The relationship of eleventh amendment immunity and § 1983 became decidedly more complex when the supreme Court decided Monell v. New York City Dept. of Social Services, 436 U.S. 658, 98 S.Ct. 2018, 56 L.Ed.2d 611 (1978), which overruled Monroe v. Pape, supra, 365 U.S. 167, 81 S.Ct. 473, 5 L.Ed.2d 492 (1961), finding that Congress had intended to include a municipality as a "person" in § 1983. The question arose, therefore, whether a state was also a "person" under the statute and, if so, whether the eleventh amendment was an obstacle to such a suit against a state. After Monell, some courts apparently took the position that a state was a "person" under § 1983 and could be sued as long as the Edelman limits on retroactive relief were observed. See, e. g., Gay Student Services v. Texas A & M University, 612 F.2d 160, 165 (CA 5, 1980). Such notions should have been dispelled by the Supreme Court's decision in Alabama v. Pugh, 438 U.S. 781, 98 S.Ct. 3057, 57 L.Ed.2d 1114 (1978) and subsequent dicta in Quern v. Jordan, 440 U.S. 332, 99 S.Ct. 1139, 59 L.Ed.2d 358 (1979).1 In Alabama v. Pugh, supra, the Court summarily held that the State of Alabama could not be joined as a defendant in a claim brought under § 1983 without violating the eleventh amendment. It is significant that the relief awarded against Alabama was in the form of an injunction. The opinion in Quern v. Jordan, supra, explained that Alabama v. Pugh was so decided because a state cannot even be named as a defendant in a § 1983 action without violating the eleventh amendment. While recognizing that Congress could have abrogated such state immunity because § 1983 was enacted pursuant to § 5 of the fourteenth amendment, the opinion in Quern stated that Congressional elimination of eleventh amendment immunity would not be implied, and that there was no express indication of such an intent in the statute or in its enactment process. Quern v. Jordan, 440 U.S. 332, 340-45, 99 S.Ct. 1139, 1145-1147, 59 L.Ed.2d 358 (1979). The fact that Congress did not intend to abrogate eleventh amendment immunity for the states means, necessarily, that a state is not a "person" under § 1983 and no suit for any relief may be maintained against the state under § 1983.
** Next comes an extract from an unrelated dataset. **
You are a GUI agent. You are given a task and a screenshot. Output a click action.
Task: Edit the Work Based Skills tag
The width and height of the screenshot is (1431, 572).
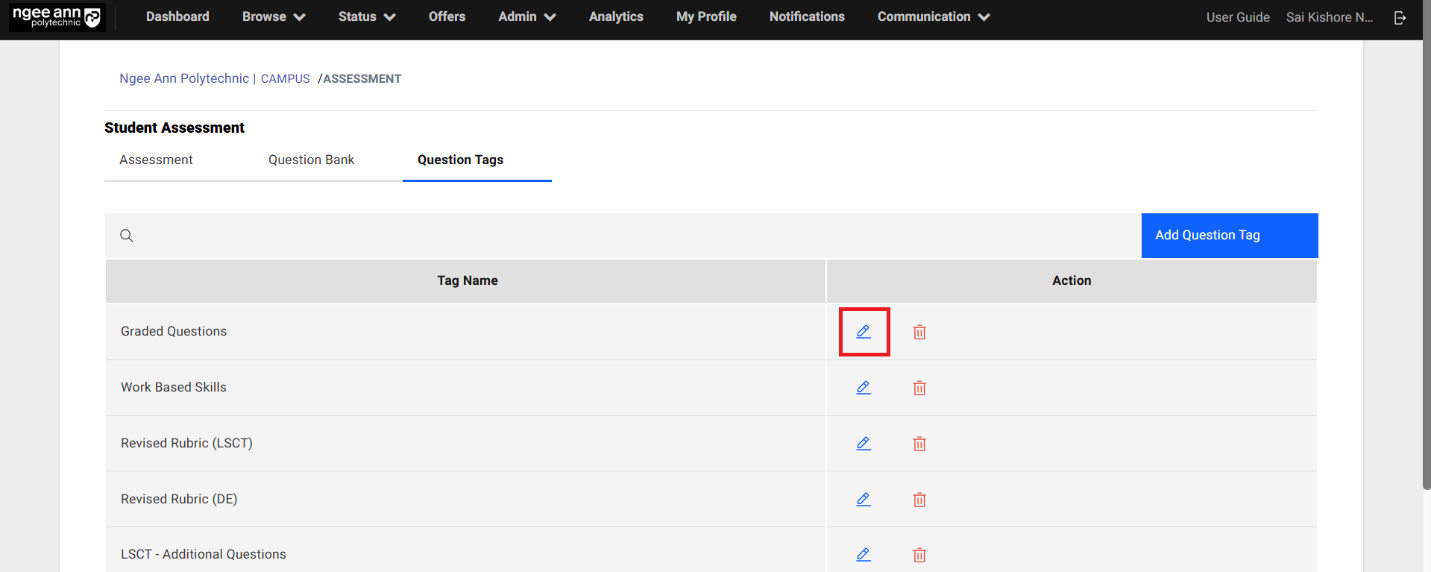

Turning to the present dispute, the propriety of the plaintiffs' claim based upon § 1983 depends upon whether the university is more properly characterized as a reasonably autonomous political subdivision such as a city or a school district, or as a dependent instrumentality deemed to be merely an "arm of the state." If the latter, then the university must be dismissed as a defendant to the claim based upon § 1983 because such "instrumentalities" are treated as the state for purposes of eleventh amendment immunity. Mt. Healthy City Board of Education v. Doyle, 429 U.S. 274, 280, 97 S.Ct. 568, 572, 50 L.Ed.2d 471 (1977).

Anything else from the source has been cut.